Na área de direitos humanos, o sabatinado defendeu estado laico e a liberdade de expressão como algo fundamental à democracia. Ao falar da questão indígena, falou da importância de preservar costumes e tradições, mas defendeu a possibilidade de que os índios possam, dentro da legalidade, produzir em suas terras. “Índio também quer vida boa, compatível com suas necessidades. Não quer pedir esmola, viver ao lado de quem produz e ter cem mil hectares disponíveis e não poder produzir porque tem dever de continuar como caçador e coletor”, afirmou.

Logo no início da sessão, apresentou à comissão documentos que comprovam que devolveu sua carteira da OAB (Ordem dos Advogados do Brasil) e se retirou da sociedade do escritório Aras e Advogados Associados, com sede em Salvador.

TRAJETÓRIA

​Antônio Augusto Brandão de Aras, 60, nasceu em Salvador e é professor da UnB (Universidade de Brasília) e da Escola Superior do Ministério Público da União. Ingressou no Ministério Público Federal em 1987 e desde 2011 é subprocurador-geral da República.

Esta é a primeira vez, em 16 anos, que um presidente desprezou a lista tríplice, formada a partir de uma eleição interna no Ministério Público Federal, e indicou para o comando da instituição alguém que não teve o voto dos colegas. Aras não disputou o pleito.
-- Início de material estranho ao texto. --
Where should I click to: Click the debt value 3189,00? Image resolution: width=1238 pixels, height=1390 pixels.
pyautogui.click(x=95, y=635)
A categoria reagiu com uma enxurrada de queixas nas redes sociais e uma nota da ANPR (Associação Nacional dos Procuradores da República), que classificou a indicação como um “retrocesso democrático e institucional”, por causa do desrespeito à lista tríplice.

O presidente da República não é obrigado a seguir a lista, mas isso havia se tornado uma tradição. Defensores da eleição interna argumentam que a lista ajuda a garantir a independência da PGR em relação ao Executivo. Para Aras, diferentemente, a disputa levou para o Ministério Público Federal todos os vícios de uma eleição, como o clientelismo e o toma lá dá cá.

ENTENDA O PROCESSO DE APROVAÇÃO

– Sabatina: para ser oficializado no cargo, Aras precisa ser sabatinado na CCJ (Comissão de Constituição e Justiça) do Senado. O nome dele foi aprovado na comissão na tarde desta quarta, por 23 a 3;
– Votação no plenário: o parecer da CCJ é agora encaminhado ao plenário, onde Aras precisará de maioria absoluta (41 de 81 senadores) para ser aprovado;
– Nomeação: se a indicação de Aras for aprovada no plenário do Senado, caberá ao presidente da República nomeá-lo, por meio de decreto.